Obviamente, para toda e qualquer alternativa, seguimos o princípio básico do Primum non nocere, primeiro não prejudicar, nunca fazer mal ao paciente. A partir daí, temos diversas alternativas para atuar em todos elementos biopsicossociais da dor, inclusive na vontade daquele indivíduo de se curar.


Nesse processo, rigorosamente multidisciplinar, utilizamos com frequência de intervenções físicas, medicamentosas, fisioterapêuticas, cirúrgicas, psicopedagogas que se enquadrem melhor ao tipo da dor e ao perfil do paciente (e obviamente à causa em si daquele desconforto).

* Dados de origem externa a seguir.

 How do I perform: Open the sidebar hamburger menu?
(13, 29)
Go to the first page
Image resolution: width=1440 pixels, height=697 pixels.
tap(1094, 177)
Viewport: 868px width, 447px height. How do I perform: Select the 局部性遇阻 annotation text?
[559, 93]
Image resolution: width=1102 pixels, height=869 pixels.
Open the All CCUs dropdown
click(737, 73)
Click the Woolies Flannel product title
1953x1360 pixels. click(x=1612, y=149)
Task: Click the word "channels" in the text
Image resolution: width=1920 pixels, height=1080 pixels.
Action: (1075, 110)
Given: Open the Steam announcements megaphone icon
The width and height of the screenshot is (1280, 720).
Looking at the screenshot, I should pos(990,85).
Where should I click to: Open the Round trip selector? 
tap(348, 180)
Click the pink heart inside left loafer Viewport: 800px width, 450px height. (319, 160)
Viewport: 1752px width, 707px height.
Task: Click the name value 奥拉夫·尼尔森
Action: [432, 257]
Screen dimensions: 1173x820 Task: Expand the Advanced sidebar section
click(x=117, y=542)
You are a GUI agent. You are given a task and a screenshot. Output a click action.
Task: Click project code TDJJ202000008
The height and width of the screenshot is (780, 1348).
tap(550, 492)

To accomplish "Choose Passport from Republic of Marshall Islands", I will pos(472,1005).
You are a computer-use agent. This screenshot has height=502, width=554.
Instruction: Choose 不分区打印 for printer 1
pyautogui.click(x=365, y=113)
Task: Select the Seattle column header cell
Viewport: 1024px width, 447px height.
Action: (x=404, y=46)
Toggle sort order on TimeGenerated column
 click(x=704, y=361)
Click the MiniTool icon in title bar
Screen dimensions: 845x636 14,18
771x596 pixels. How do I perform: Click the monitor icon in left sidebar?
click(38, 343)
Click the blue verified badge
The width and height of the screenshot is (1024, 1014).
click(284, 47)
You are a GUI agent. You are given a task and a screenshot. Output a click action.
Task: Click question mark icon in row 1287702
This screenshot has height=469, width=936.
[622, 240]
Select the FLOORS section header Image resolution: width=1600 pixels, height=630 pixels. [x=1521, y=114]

Nessa semana, terei a oportunidade de fazer um Webinar sobre novas tecnologias disponíveis para o tratamento de lesões/dores associadas ao esporte.

Inovações que podem contribuir para melhora da recuperação muscular e para o tratamento de dores. Câmara fria de nitrogênio (criosauna), eletrólise percutânea, terapia por ondas de choque, magnetoterapia, terapia de compressão com gelo, entre outros, são vários dispositivos hoje existentes no mercado que podem auxiliar na prevenção tratamento de dores osteoarticulares.

Claramente, quando falamos de tecnologias novas devemos nos atentar muitos aos princípios éticos e utilizar essas terapias à luz das melhores evidências científicas, compartilhando o conhecimento com os pacientes e colocando-os a par da tomada de decisão de utilizar os equipamentos ou não.

Dessa forma é possível separar os possíveis vieses envolvidos e trazer o que há de melhor para ajudar aqueles pacientes que ainda procuram sua luz no final do túnel.

Há sempre uma alternativa. Se cuidem!